My parents made it and so will I: Our parents’ assets are not our assets and just because they made it, you have no idea what it took to get them to that level.

I do not need to worry about retirement: Even though there is very little joy in saving for your retirement so early in your 20s but it makes a huge difference in your later life as Ben Stein said above.

All debt is bad: If you have a god credit score, debt, when used correctly can be a tool that provides leverage towards enabling you to reach your financial goal.

Bad debt cannot happen to me: Debt can happen to anyone who makes a bad financial decision, and it can be as simple as living beyond your means. When this catches up you may not be able to get a lifeline to get you out of that situation.

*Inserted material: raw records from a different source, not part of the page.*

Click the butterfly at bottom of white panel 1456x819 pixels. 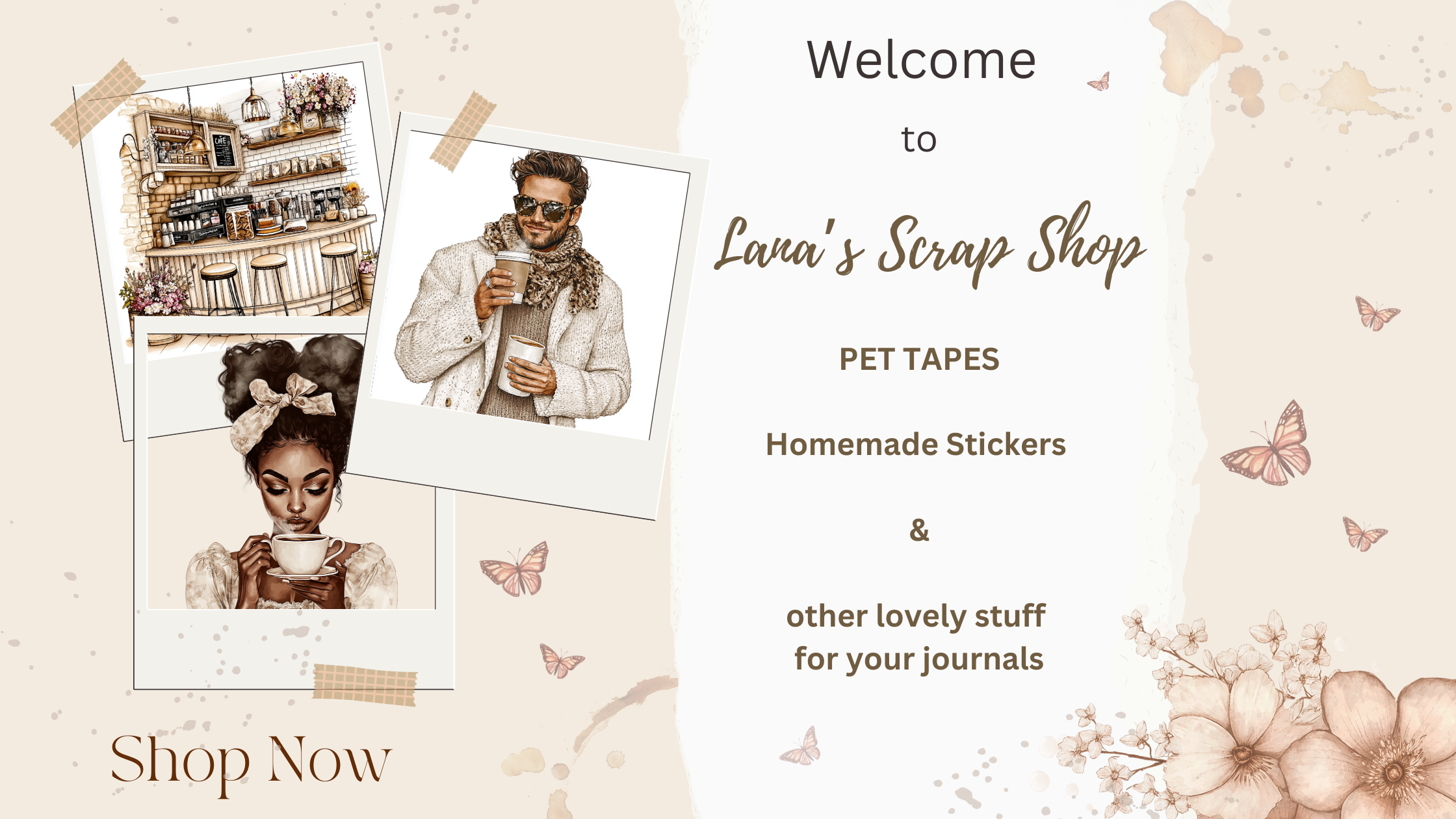click(x=801, y=747)
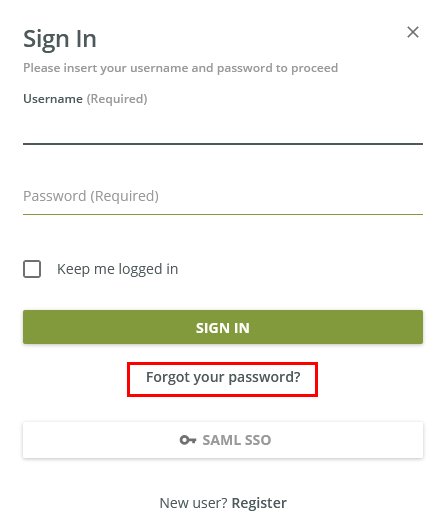The height and width of the screenshot is (525, 446).
Task: Click the New user? Register text
Action: click(223, 503)
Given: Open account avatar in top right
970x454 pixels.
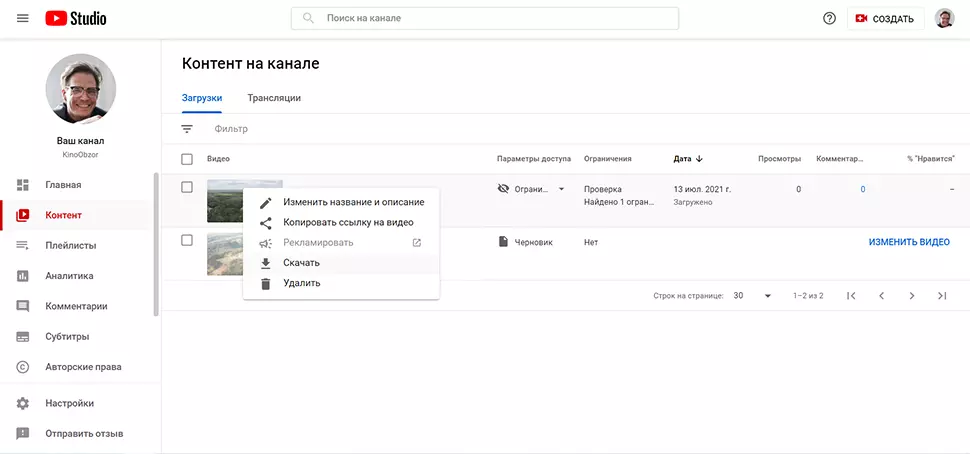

Debit cards are superior to Credit Cards: This is wrong; the problem with either of those is your spending habits. A debit card can easily deplete your finances just as easily as a credit card.

I do not spend that much: Most of what can deter you from your financial goals is spending on everyday stuff. You should create a budget and strictly follow it to avoid this problem.

Financial advisors always give advice that is geared towards my best interest: Even though they may present themselves as a trusted advisor, it is their job to sell products and some maybe biased because they are looking out for their own bottom line in the transaction.

The key to a prosperous financial future is simply ‘Living within your Means’. It may sound easy to follow but know that every choice you make has an effect on your ability to save and live within your means. Get control of your finances TODAY!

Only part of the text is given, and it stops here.